# 2012 Routan ---- A Rabbit decided to hide under the hood......



## d4ever777 (Sep 14, 2016)

As the title says, a rabbit decided to hide under the hood of my Routan, and while it was trying to get away while my wife was trying to scare it out from the top, it squeezed through the section pictured. It managed to break off part of the wire that is going to some kind of sensor (I am assuming).

Since that wire broke, I have a hard shift every time I go into Drive, and of course, the check engine light is on. I went to the closest auto store (Napa) and they were not able to help me find the part/harness I need. The next closest auto store is 35 minutes away and before I make that drive, I wanted to see if I could get some help on here.

The pics:

http://i.imgur.com/WyHIAcA.jpg

http://i.imgur.com/U9NFORf.jpg

http://i.imgur.com/dtCTCVS.jpg

http://i.imgur.com/kuvbwb5.jpg

I believe I can solder and splice the harness back together, but I can't even figure out exactly what this does and I don't know what else I could effect if I do something wrong.

Thanks in advanced for any help!!!


----------



## nater (Apr 10, 2000)

Looks like it could be some type of speed sensor...


Sent from my iPhone using Tapatalk


----------



## georgef61 (May 16, 2011)

Definitely one of the two output speed sensors.

Mopar sells a connector kit part number 5014002AA.


----------



## d4ever777 (Sep 14, 2016)

georgef61 said:


> Definitely one of the two output speed sensors.
> 
> Mopar sells a connector kit part number 5014002AA.



I just saw this post, and wanted to say thanks for the info!

As an update, I was able to splice in and crimp/solder the wires back to the connector. I made sure to protect the area with a layer of heat shrink. It needed a little bit of running after so the computer could "relearn" the shifting points, but has been running great ever since. 


If I do run into problems again though, at least now I know the connector to order. :thumbup:


----------

## Data listing:
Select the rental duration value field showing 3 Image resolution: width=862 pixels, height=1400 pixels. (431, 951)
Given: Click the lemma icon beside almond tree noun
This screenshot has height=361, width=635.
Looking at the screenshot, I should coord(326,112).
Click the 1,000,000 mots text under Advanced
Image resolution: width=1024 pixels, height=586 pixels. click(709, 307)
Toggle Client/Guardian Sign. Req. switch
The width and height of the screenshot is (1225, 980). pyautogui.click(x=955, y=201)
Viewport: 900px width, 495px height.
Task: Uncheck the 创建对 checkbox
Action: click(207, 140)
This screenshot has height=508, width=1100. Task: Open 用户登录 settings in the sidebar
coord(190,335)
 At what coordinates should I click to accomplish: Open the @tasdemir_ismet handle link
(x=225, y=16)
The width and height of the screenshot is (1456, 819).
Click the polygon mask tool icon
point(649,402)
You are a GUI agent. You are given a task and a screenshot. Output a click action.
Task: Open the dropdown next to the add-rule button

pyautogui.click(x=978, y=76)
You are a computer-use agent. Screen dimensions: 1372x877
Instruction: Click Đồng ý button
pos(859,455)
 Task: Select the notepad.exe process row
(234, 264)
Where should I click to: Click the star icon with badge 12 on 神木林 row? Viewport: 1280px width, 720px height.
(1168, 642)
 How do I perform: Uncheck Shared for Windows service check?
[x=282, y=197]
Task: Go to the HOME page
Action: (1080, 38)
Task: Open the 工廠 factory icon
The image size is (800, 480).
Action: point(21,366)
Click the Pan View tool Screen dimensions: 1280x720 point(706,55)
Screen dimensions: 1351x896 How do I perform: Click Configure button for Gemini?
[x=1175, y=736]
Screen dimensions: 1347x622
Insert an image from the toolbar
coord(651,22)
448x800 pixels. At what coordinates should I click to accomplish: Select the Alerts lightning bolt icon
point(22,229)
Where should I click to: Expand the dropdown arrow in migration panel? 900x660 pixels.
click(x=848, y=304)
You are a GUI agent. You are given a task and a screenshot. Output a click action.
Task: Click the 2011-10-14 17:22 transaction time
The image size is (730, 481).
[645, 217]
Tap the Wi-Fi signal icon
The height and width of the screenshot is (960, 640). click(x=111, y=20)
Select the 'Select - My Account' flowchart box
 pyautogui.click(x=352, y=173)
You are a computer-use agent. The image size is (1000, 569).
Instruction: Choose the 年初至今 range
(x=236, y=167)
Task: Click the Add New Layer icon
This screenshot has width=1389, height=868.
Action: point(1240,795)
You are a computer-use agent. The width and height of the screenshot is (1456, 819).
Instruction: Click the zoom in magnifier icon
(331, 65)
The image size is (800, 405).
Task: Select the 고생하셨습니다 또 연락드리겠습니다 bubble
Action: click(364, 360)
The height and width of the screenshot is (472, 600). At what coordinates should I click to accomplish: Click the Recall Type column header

## Tasks:
1: Copy the passage of the Routan forum thread from "http://i.imgur.com/U9NFORf.jpg" to "do something wrong." word for word.
2: In the listing, write out unchanged the lines from the line with "Click the 1,000,000 mots text under Advanced" to the line with "Action: click(207, 140)", including both of those lines.
The listing has no connection to the Routan forum thread.

## Task responses:
1:
http://i.imgur.com/U9NFORf.jpg

http://i.imgur.com/dtCTCVS.jpg

http://i.imgur.com/kuvbwb5.jpg

I believe I can solder and splice the harness back together, but I can't even figure out exactly what this does and I don't know what else I could effect if I do something wrong.

2:
Click the 1,000,000 mots text under Advanced
Image resolution: width=1024 pixels, height=586 pixels. click(709, 307)
Toggle Client/Guardian Sign. Req. switch
The width and height of the screenshot is (1225, 980). pyautogui.click(x=955, y=201)
Viewport: 900px width, 495px height.
Task: Uncheck the 创建对 checkbox
Action: click(207, 140)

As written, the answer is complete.